Over 252 people live in Golden Gate Park, according to the city's most-recent homeless count. On most nights, around 100 "fly-by-nighters" — a term that the chronically homeless use for short-term campers — can be found in the park.
The rest of the park's inhabitants live there full-time.
"This is our way of life. This is a safe community," says Janelle Peck, a native San Franciscan who says she has been living in the park since she was 14 years old. "I don't see it as a way of life without a lot of stuff. We have so much out here."
Behind her, two grocery carts brimming with glass and plastic bottles, aluminum cans, and other recyclables quantify how "much" there is. Peck, 38, drags the carts up a dusty hill and stashes them in a clearing just off of Middle Drive West. Next to the carts are a bicycle with a trailer hitched to the back, a taut REI internal frame backpack, and her two Labradors, Junior and King.
Events like Hardly Strictly Bluegrass mean an opportunity to make a little extra cash for Peck and her partner, "Lumpy." With recycling as their primary source of income, the garbage strewn across the fields after music festivals increases their weekly revenue dramatically.
On average, the duo collects $60 worth of recyclables every week, a haul they carefully stretch out over the days in order to get by. Their take skyrockets during Hardly Strictly, Bay to Breakers, and Outside Lands.
But the most significant increase in income for Peck and her fellow park residents comes from employment, she says. Since 2013, she has picked up set-up, break-down, and catering jobs at the festivals.
Peck says her neighbors look forward to the tremendous influx of people into the otherwise quiet west side of the park during Hardly Strictly Bluegrass and Bay to Breakers. Though the money goes a long way, for Peck, it's an opportunity to dispel what she senses is the public's opinion of their homeless neighbors.

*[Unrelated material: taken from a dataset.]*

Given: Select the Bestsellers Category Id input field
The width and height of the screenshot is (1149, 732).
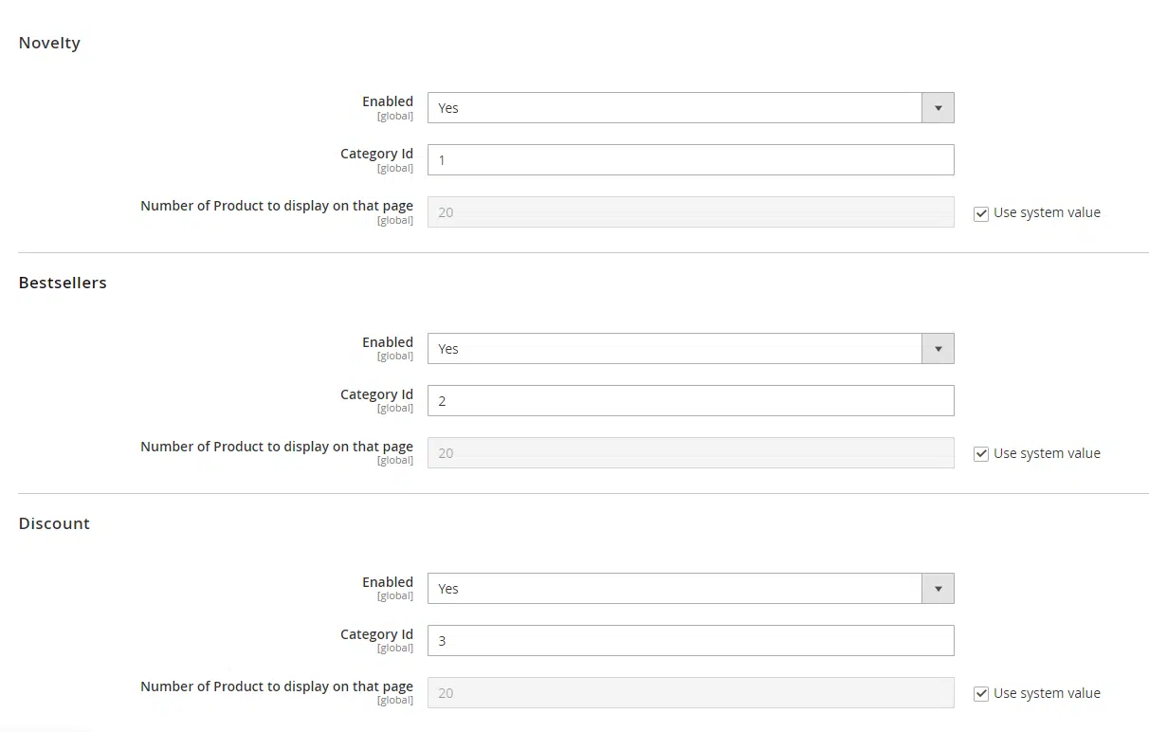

"People have some kind of stereotype they hold to people who live in the park: drug addled, crazy," she says. "It's not true."
"I shy away from the public most of the time because I want to respect people's space and I want them to respect mine. But when everyone comes out here, we get treated like human beings, the community really widens."
An Old Man's Park
Cane is dressed from balaklava to boots in black all-weather garb. He takes long, careful steps across Hellman Hollow from his tent to the restrooms, clutching a worn-down walking stick — his namesake — that's splintering at the bottom. He speaks with a slow, deliberate drawl that makes each word he says ring wise.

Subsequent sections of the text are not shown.